Turning,  I watch your chest gently rising and falling

And I am glad, so glad that you will be here

To share this day.

The dawn has broken and the birds flit from bush to tree

Finding a perch high up from which

To announce their presence and welcome

The fact that they are alive.

My territory they announce; my family; my food.

I cannot blame them, for them,

Not to fight for the right

To survive; means certain death.

I watched last year how the  blue-tit parents failed to provide

And all nine chicks lost their lives.

But I am human and English and comfortable

And on Saturday mornings the whole world is mine

For an hour or maybe two.

Quietly I slip from the bed and into a gown,

Creeping downstairs to boil the kettle

And look out at the garden which has grown while I was not looking.

Sitting at the table next to the patio door

I luxuriate in the pale dawn light; 

the bird song and the peace

And the fact that there is not yet traffic.

A woody scent emanates from the earth

As the dew evaporates with the growing warmth.

I hear a plop as a frog returns to the tiny  pond next to the pear tree.

And I think of England – as did Shelley- except I am here already.

I have another forty-five minutes, surely.

The sun rises and the bird song diminishes on my little patch of paradise

And still I think of England, my early morning England.

But as the noise of planes and traffic increases,

So does the dust in the air which becomes city dry

Taking on that acrid brightness that is brittle;

And though the heat is increasing,  I pull my gown closer and shiver

At the prospect of  a Saturday in England, in the twenty-first century.
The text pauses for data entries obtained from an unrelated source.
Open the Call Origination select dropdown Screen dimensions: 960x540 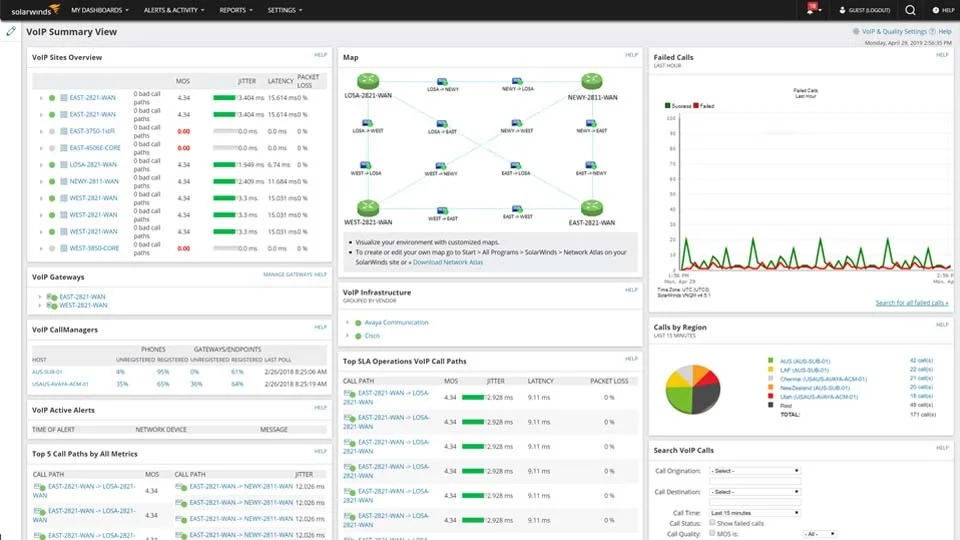tap(755, 470)
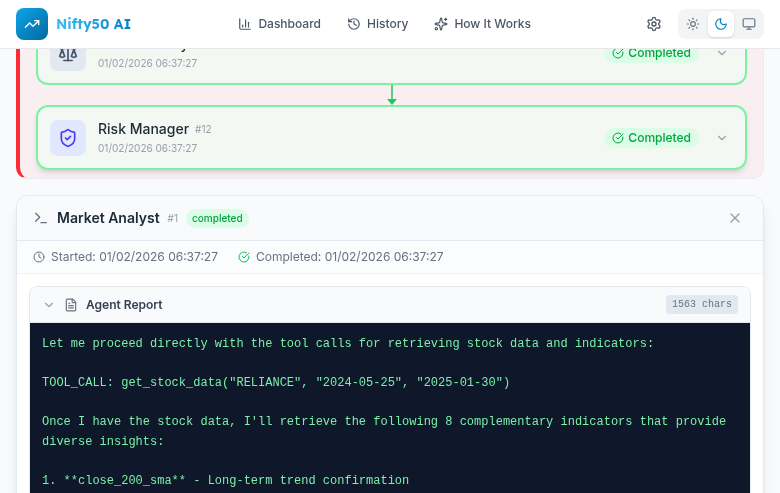
Task: Go to the Dashboard page
Action: [280, 24]
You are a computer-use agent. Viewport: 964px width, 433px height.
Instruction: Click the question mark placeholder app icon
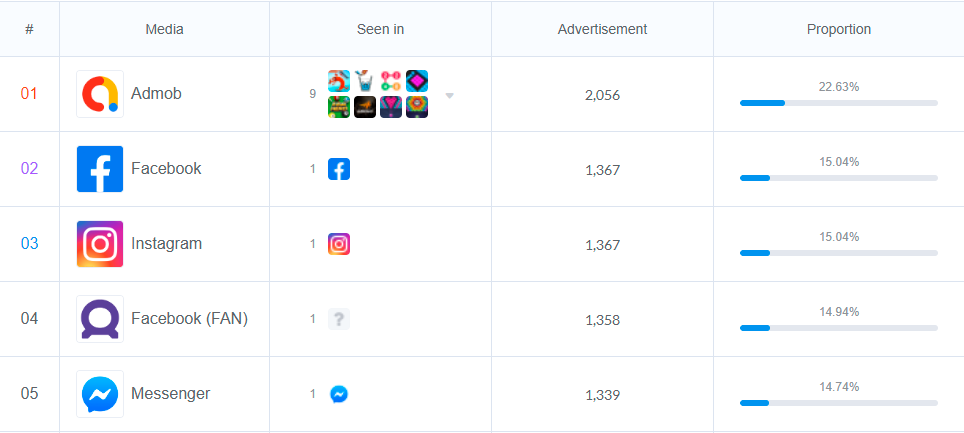339,319
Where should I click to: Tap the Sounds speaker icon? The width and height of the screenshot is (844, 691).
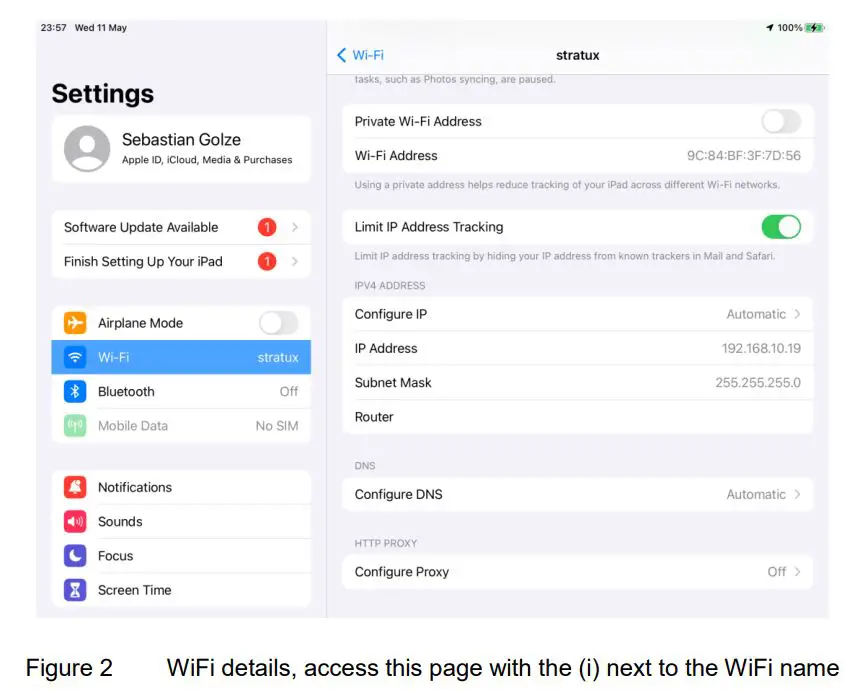tap(75, 521)
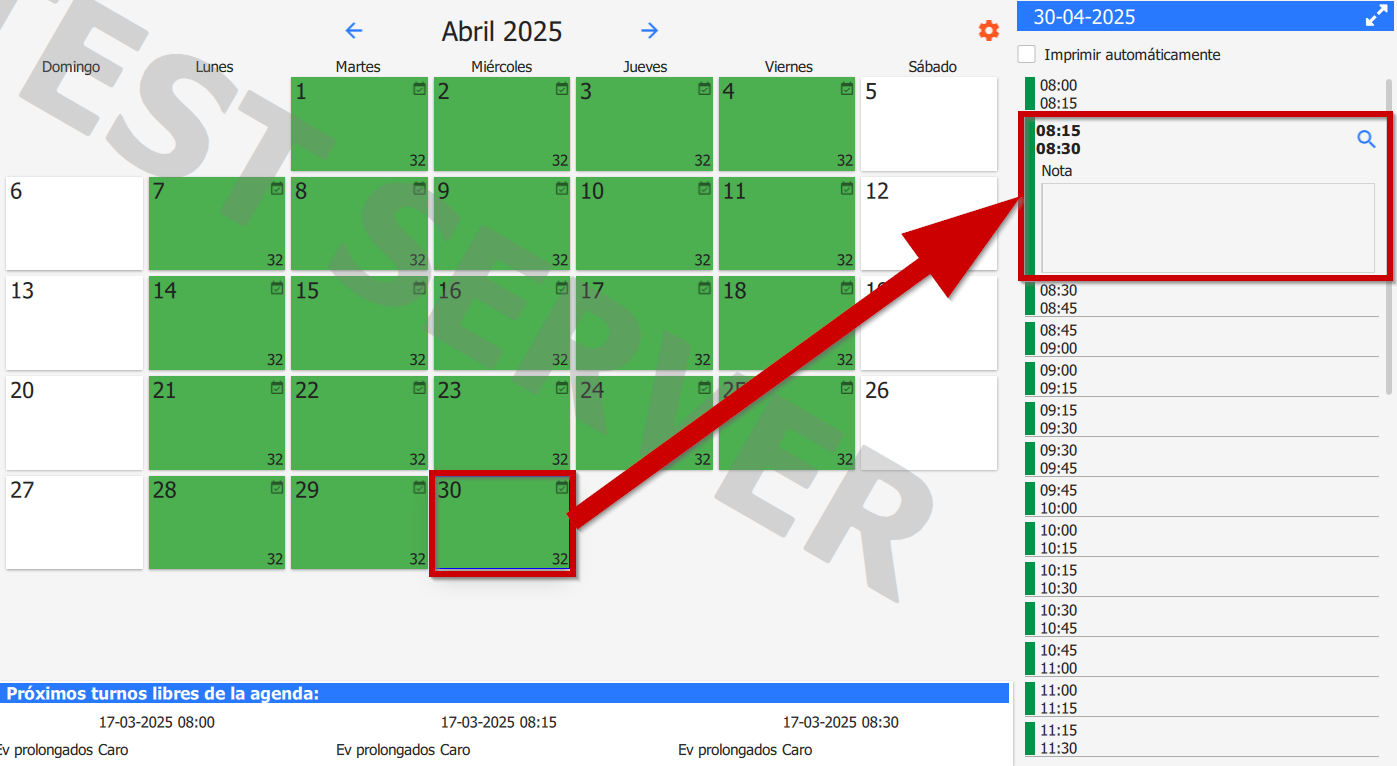
Task: Advance to next month with right arrow
Action: (650, 31)
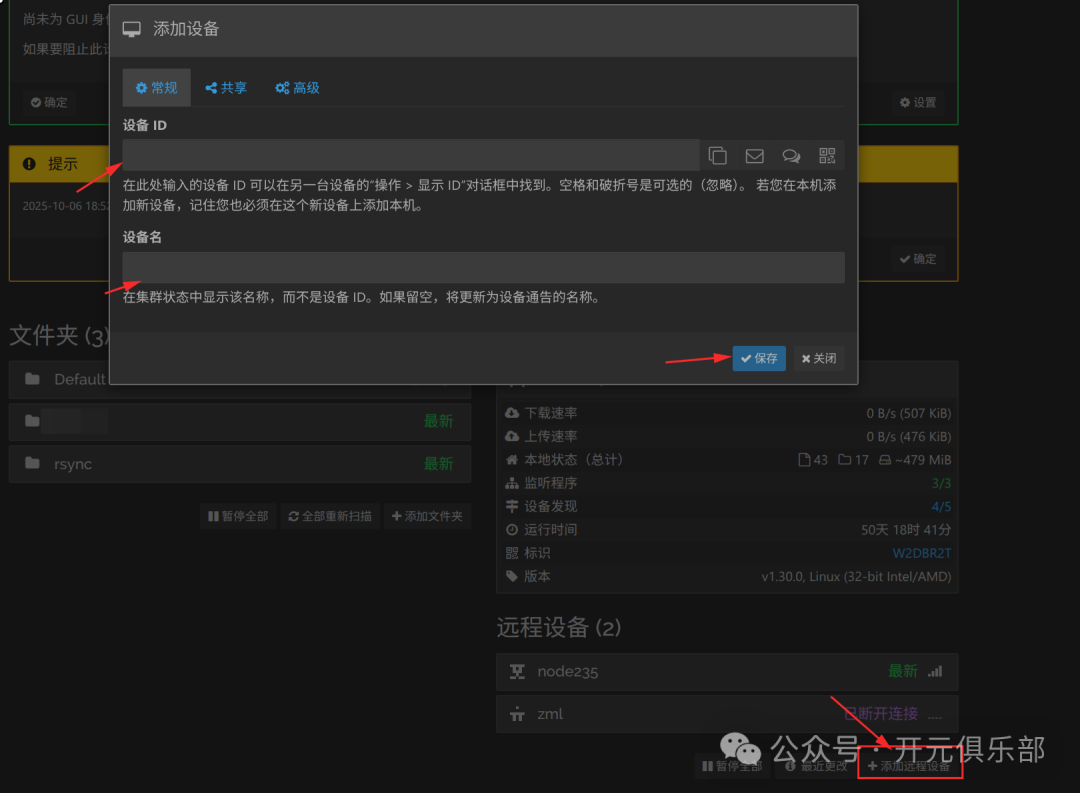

My tea is cool now in the mug.

One neighbour has decided to spray insecticide early,

While it is cool and he thinks no one will notice.

 At the back, the children have woken and wail in an argument over an iPad.

And then the DIYers…….and the traffic!

The cacophony of what is England now, today.

England – fair England – eaten up by diesel fumes and thoughtlessness,

I hear you stir.

And I am so glad that you will be here with me,

To calm and shield me in the chaos that is life;

My constant in a changing and polluting world that

I would hold dear,  but fear cannot survive this way.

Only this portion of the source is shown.